Of course, it's not all about vampire and the collection of crazy bastards who hunt them. One thing that will become clear early on is that Bethesda have also taken the opportunity to slip some more general content into their game. The ability to forge dragon bone weapons, for example, has been added to the crafting options, for those with the skill to make them – filling in a notable absence in the process. Also, while the new talent tree for the Vampire Lord form are clearly linked to the theme of the DLC, there is also a similar selection of new talents for werewolf characters. Players of particularly high level characters may also be interested to know that two new, and more powerful, classes of dragon have been added beyond the 'ancient' dragons while were previously the most powerful you could expect to encounter – now, you will have 'revered' and 'legendary' dragons to contend with. Also, for the observant players, a particularly entertaining new sidequest, unrelated to to anything concerning vampires, will send you off on an epic journey to locate a long lost Dwemer forge.

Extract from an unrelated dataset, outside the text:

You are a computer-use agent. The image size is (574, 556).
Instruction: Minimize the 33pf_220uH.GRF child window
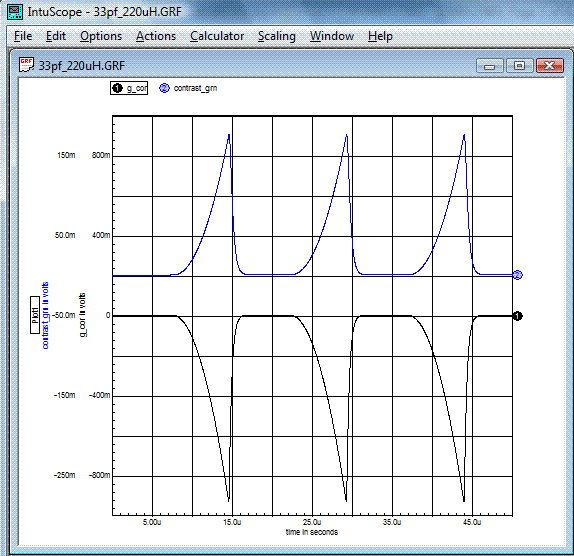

Now, whether right or wrong, one thing that has become clear is that the number of hours of game-play offered by a new piece of DLC is a very important concern for many players. So, while I can't give an entirely accurate account of the length of my own experience (I kept getting distracted by quests from the original game that I'd somehow missed), I can say that Bethesda's promise of ten to twenty hours of game-play feels about right.